Bepler's journey started at MIT in 2014, when he realized just how little we understood about the fundamental molecules of biology. He observed that biomolecules and proteins were too mysterious to predict how a whole genome or protein network would truly behave. So he dove deep into understanding proteins.
Before Google dropped AlphaFold, the protein structure prediction model that made headlines, Bepler was already exploring how to predict amino acid chains by sifting through evolutionary data. This led to one of the first generative AI models for understanding and designing proteins — what his team calls a protein language model. He was fascinated by the intricate dance between a protein’s sequence, structure, and function, wanting to use AI to jump straight from sequence to function, skipping the structure altogether.

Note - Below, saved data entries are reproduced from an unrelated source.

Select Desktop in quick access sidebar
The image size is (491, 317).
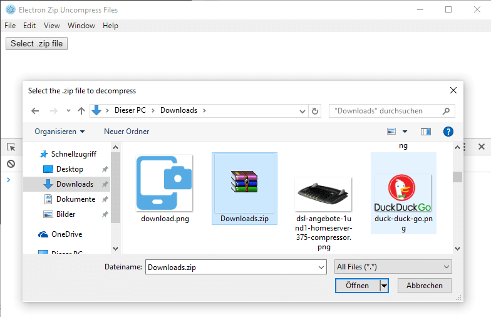(x=69, y=169)

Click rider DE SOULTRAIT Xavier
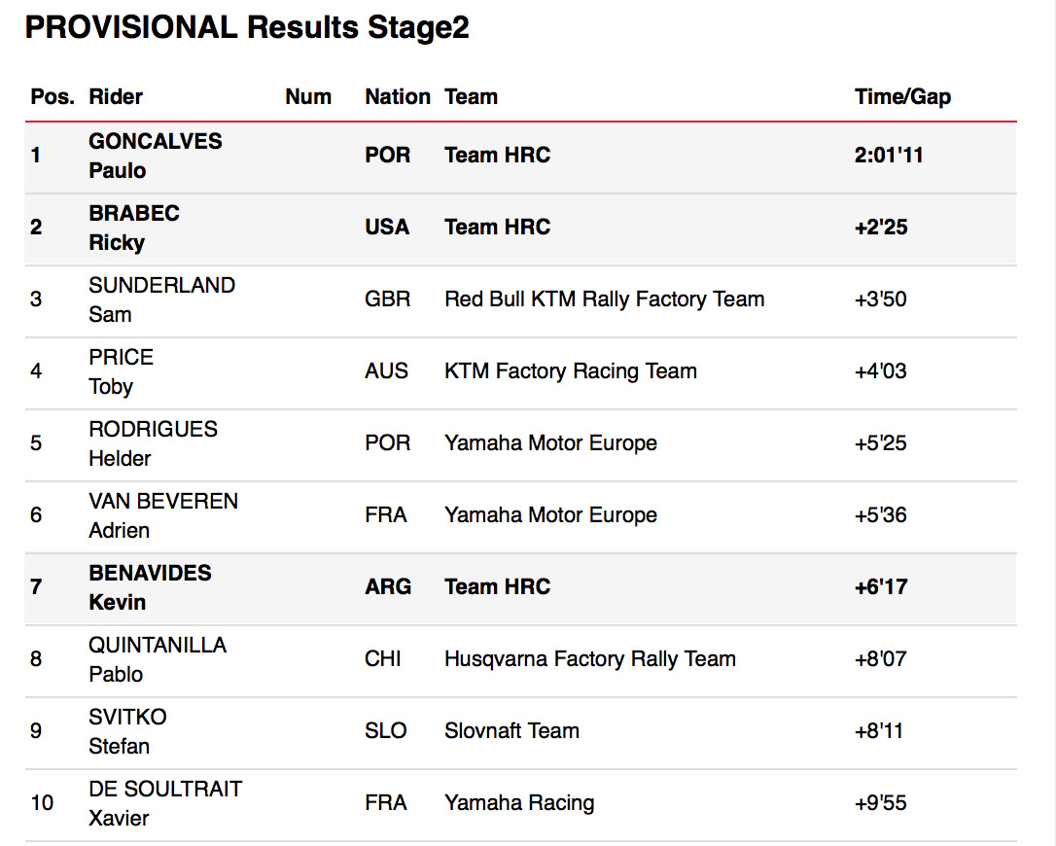(x=165, y=803)
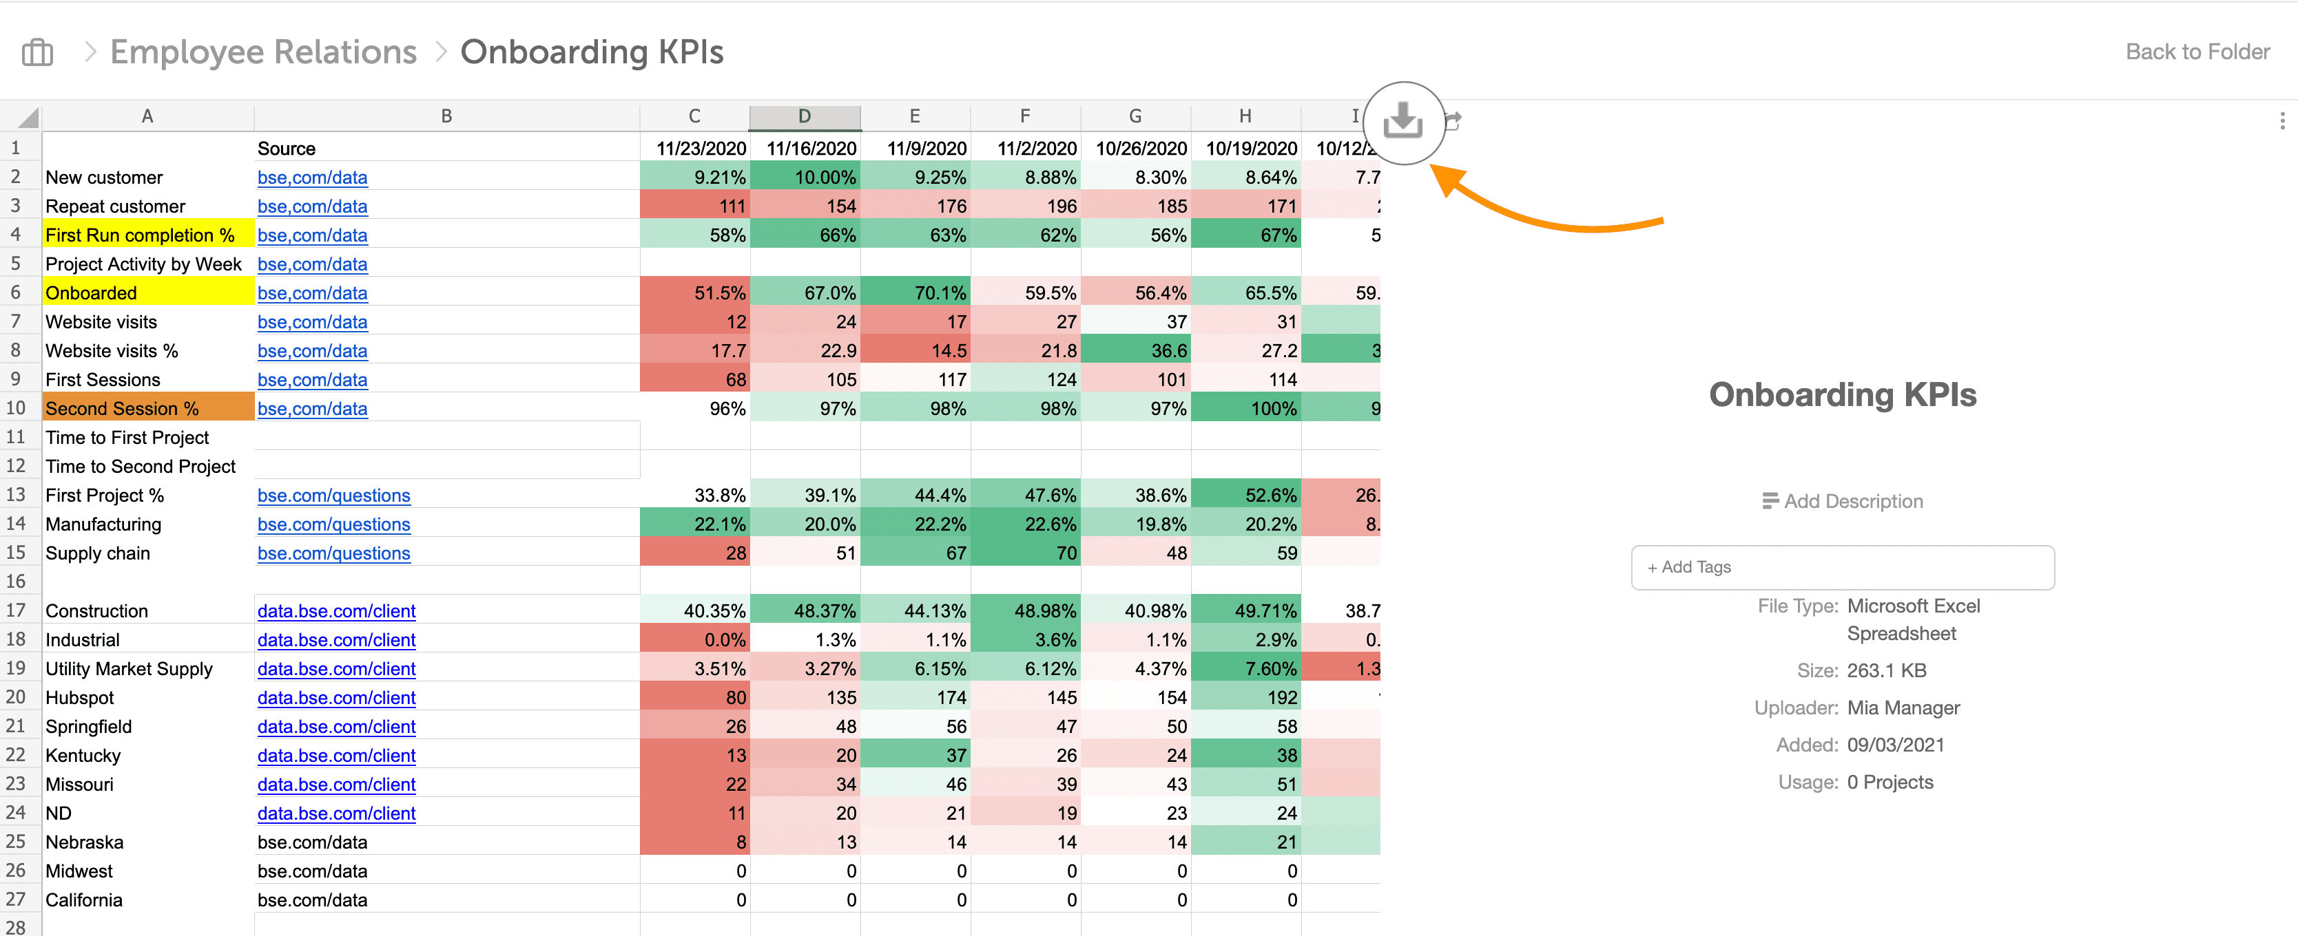The height and width of the screenshot is (936, 2298).
Task: Select row 10 header
Action: [16, 408]
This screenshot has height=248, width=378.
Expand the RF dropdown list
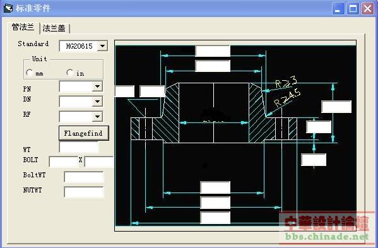coord(97,117)
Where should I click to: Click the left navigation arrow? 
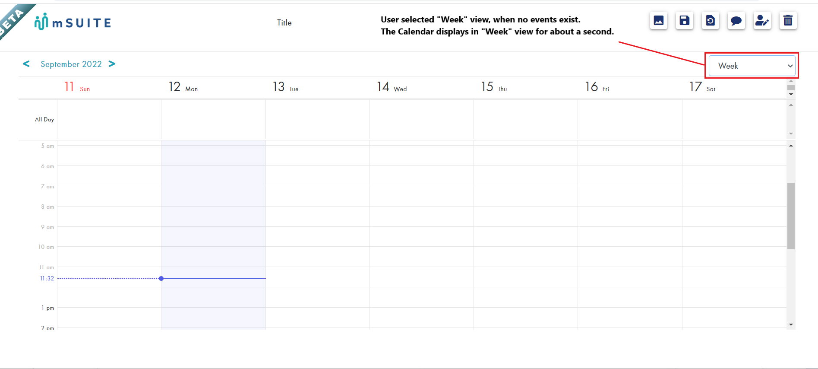click(26, 64)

After snagging his PhD in 2020, Bepler joined Lu’s lab. Lu remembers this as the moment AI and biology started to seriously flirt. They spotted a major gap: cutting-edge AI tools were out there, but the biologists who could actually use them didn't speak code. Thus, OpenProtein.AI was born, with the mission to democratize these powerful tools.
Bepler knew AI could supercharge scientific work. The challenge was making complex machine learning (which requires specific implementations, powerful GPUs, and fine-tuning) accessible. His solution? A user-friendly web interface where biologists can upload data and dive into protein engineering. It even includes open-source models like PoET, OpenProtein’s flagship protein language model.
PoET, short for Protein Evolutionary Transformer, was trained on protein groups to understand evolutionary rules. It can even incorporate new information about protein sequences without needing a full retraining, allowing researchers to refine the model with their own experimental data. Researchers can use their own data to train models, optimize protein sequences, and then use other tools for analysis. Think of it as a digital protein library where you can design new proteins with similar traits to ones you’re interested in.
Crafting the Future of Medicine
Big pharmaceutical player Boehringer Ingelheim, for instance, started using OpenProtein’s platform in early 2025 and has already expanded their partnership. They'll be using it to engineer proteins for treating diseases like cancer and autoimmune conditions. Because if you’re going to fight the big battles, you might as well bring the biggest guns.
Last year, OpenProtein released PoET-2, an updated version that outperforms much larger models while using significantly fewer computing resources and less experimental data. Which, if you’re into efficiency and not melting down your lab’s server, is a pretty big deal.
Bepler is now focused on finding the right "language" to describe protein constraints and enzymatic reactions, so models can generate sequences to perform those reactions. Meanwhile, Lu is thrilled about predicting and designing dynamic features — proteins that can engage multiple biological mechanisms or change function after binding. Because why have a static protein when you can have one that moonlights as a shapeshifter?
As AI continues its rapid march, OpenProtein is ensuring scientists everywhere have the best tools to develop new treatments, faster. Lu emphasizes the importance of open ecosystems around AI and biology, ensuring these powerful resources aren't hoarded, allowing every researcher to advance science. Because the future of medicine shouldn't just be for the code-savvy.